======== PROVIDED DATA ========

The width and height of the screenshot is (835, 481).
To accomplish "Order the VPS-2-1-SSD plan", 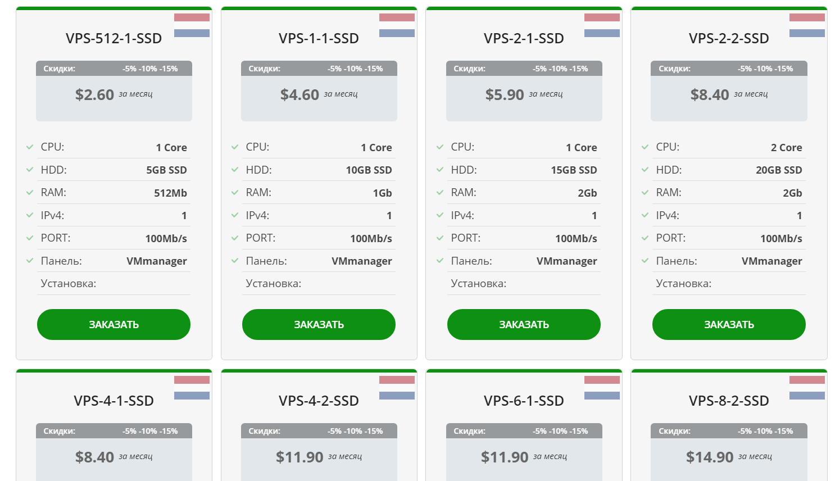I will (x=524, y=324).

========
======== PROVIDED DATA ========

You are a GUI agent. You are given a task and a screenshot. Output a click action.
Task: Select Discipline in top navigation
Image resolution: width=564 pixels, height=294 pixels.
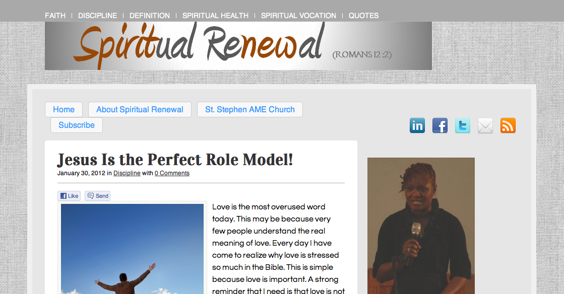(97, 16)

========
======== PROVIDED DATA ========

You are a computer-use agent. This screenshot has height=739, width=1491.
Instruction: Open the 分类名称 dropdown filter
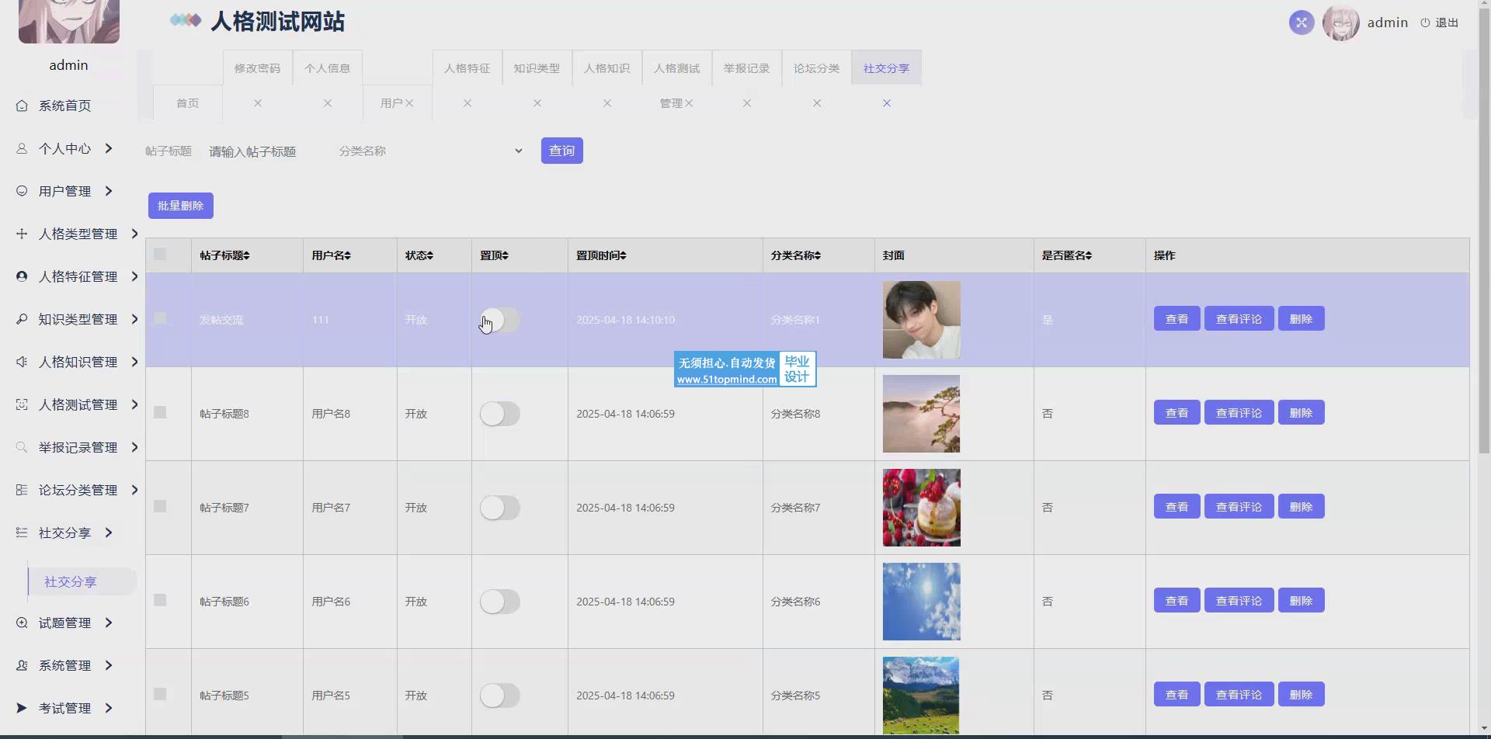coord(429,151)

========

* **WHAT THE TASK REQUIRES**
Search the records for lines holding the word "screenshot", then copy each line you find.

* **WRITTEN RESPONSE**
The width and height of the screenshot is (835, 481).
You are a GUI agent. You are given a task and a screenshot. Output a click action.
You are a computer-use agent. This screenshot has height=739, width=1491.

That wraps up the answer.